*SET PROBLEM:* Reproduce the Flash-MoE post below, starting from the words containing "- The implementation" and ending with "proof of concept.", and substitute "demonstration" for "proof of concept".

Flash-MoE claims Qwen3.5-397B runs on iPhone at 0.6 tokens/sec via SSD streaming
Flash-MoE now shows SSD-streamed expert weights pushing a 397B Qwen3.5 variant onto an iPhone at 0.6 tokens per second, extending its earlier laptop demos. Treat it as a memory-tiering prototype rather than a deployable mobile serving target, because speed, heat, and context headroom remain tight.

TL;DR
- Flash-MoE’s latest demo pushes the same SSD-streaming idea from laptop to phone: Anemll’s iPhone demo says a roughly 400B model runs on an iPhone at 0.6 tokens/sec, while the earlier Flash-MoE repo documented Qwen3.5-397B-A17B running on an M3 Max MacBook Pro.
- The implementation detail that matters is memory tiering, not mobile UX: the project repo says expert weights are streamed from SSD on demand, with only non-expert weights resident, and the HN summary frames the phone run as an “extreme on-device inference” proof of concept.
- Fresh discussion added one concrete optimization result: according to new performance discussion, removing a 9.8GB Metal LRU cache produced a 38% speedup, but commenters still see a large gap between observed throughput and theoretical limits.

*INFORMATION SHOWN:*
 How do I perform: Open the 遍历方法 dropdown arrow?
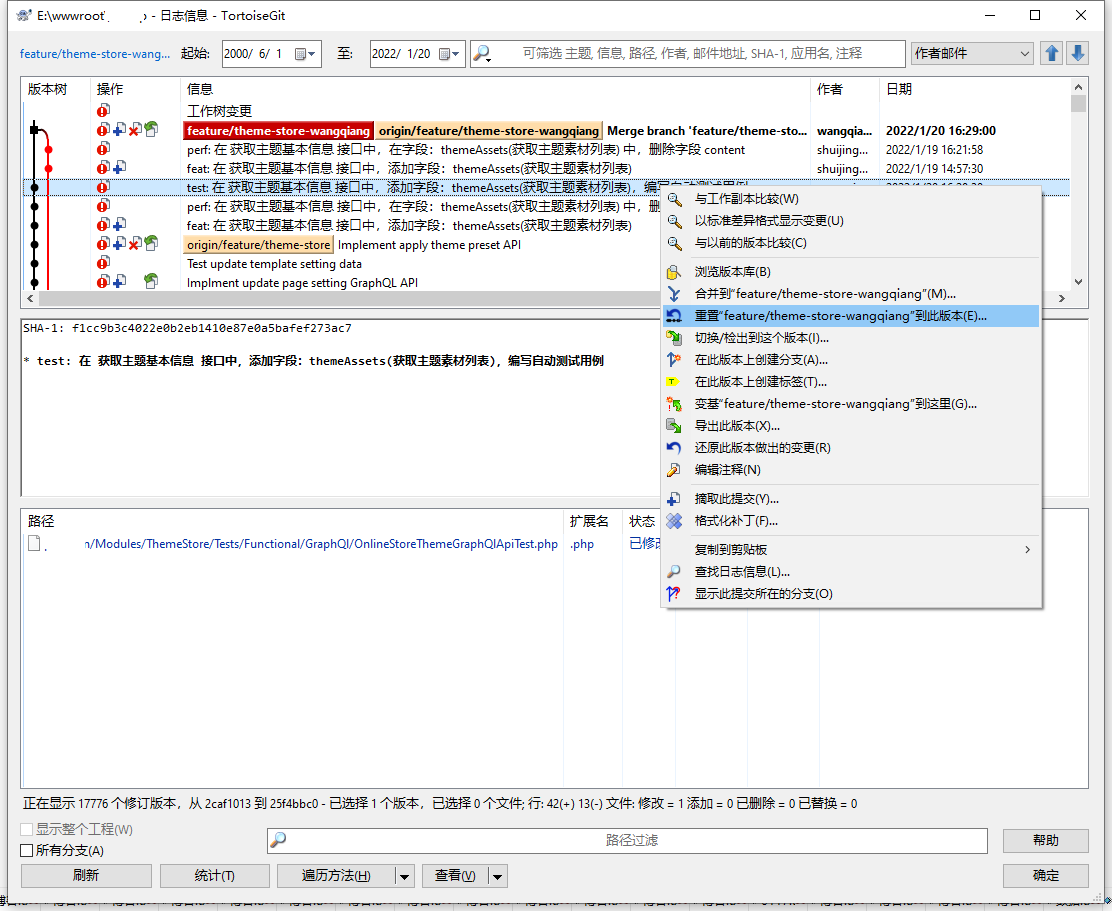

*WRITTEN RESPONSE:*
- The implementation detail that matters is memory tiering, not mobile UX: the project repo says expert weights are streamed from SSD on demand, with only non-expert weights resident, and the HN summary frames the phone run as an “extreme on-device inference” demonstration.